I'm struggling with finding an efficient solution for the following problem:
I have a large manipulated data frame with around 8 columns and 80000 rows that generally includes multiple data types. I want to create a new data frame that includes the sum of one column if conditions from the large data frame are met.
Imagine the head of the original data frame looks like this. The column $years.raw indicates that the company measured data for x years.
> cbind(company.raw,years.raw,source,amount.inkg)

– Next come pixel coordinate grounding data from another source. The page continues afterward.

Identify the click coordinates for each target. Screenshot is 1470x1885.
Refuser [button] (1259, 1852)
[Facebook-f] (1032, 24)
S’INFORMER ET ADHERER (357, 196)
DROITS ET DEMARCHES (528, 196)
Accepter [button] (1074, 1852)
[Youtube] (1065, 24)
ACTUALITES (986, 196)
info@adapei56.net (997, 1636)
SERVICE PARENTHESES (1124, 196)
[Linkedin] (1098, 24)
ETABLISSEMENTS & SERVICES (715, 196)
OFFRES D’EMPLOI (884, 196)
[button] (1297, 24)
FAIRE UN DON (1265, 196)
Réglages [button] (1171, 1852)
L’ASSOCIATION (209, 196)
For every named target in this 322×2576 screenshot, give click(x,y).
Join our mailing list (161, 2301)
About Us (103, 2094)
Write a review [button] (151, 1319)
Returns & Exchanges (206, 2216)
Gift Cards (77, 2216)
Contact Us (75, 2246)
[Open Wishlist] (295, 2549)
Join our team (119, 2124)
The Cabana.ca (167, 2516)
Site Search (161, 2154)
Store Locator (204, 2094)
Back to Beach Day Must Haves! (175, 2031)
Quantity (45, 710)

company.raw years.raw source amount.inkg
[1,] "C1" "1" "Ink" "5"
[2,] "C1" "1" "Recycling" "2"
[3,] "C2" "1" "Coffee" "10"
[4,] "C2" "1" "Combusted" "15"
[5,] "C2" "2" "Printer" "14"
[6,] "C2" "2" "Tea" "18"
What I need to do now is to create a new data frame that sums up the values of column $amount.inkg for every company and every year based on certain string elements. I saved the string elements in three vectors below. The string elements are part of the column $source from the original data frame.
> vector1 <- c("Tea","Coffee")
> vector2 <- c("Ink","Printer")
> vector3 <- c("Recycling","Combusted")
The preferred data frame would then look like this:
Company Year amount.vector1 amount.vector 2 amount.vector 3
C1 1 0 5 2
C2 1 10 0 15
C2 2 18 14 0
The general approach for $amount.vector1 would be: Sum up the values of column $amount.inkg for every company and every year where string elements of the original data frame column $source== string elements of vector1. The same for column $amount.vector2 except that the elements are different of course.
If there are no values available, a "0" should be added instead a NA error. This needs to be done for the whole raw data frame that includes around 250 companies with data for every company for the years 1:8 (differs quite a lot).
Edit: For the data frame I need one-row-per-company-per-year.
C1 Year 1
C1 Year 2
C1 Year 3
C2 Year 1
C2 Year 2
I tried to write a function that combines these conditions but I failed. I'm quite new to R and didn't know how to link these conditions and apply them on the whole data frame.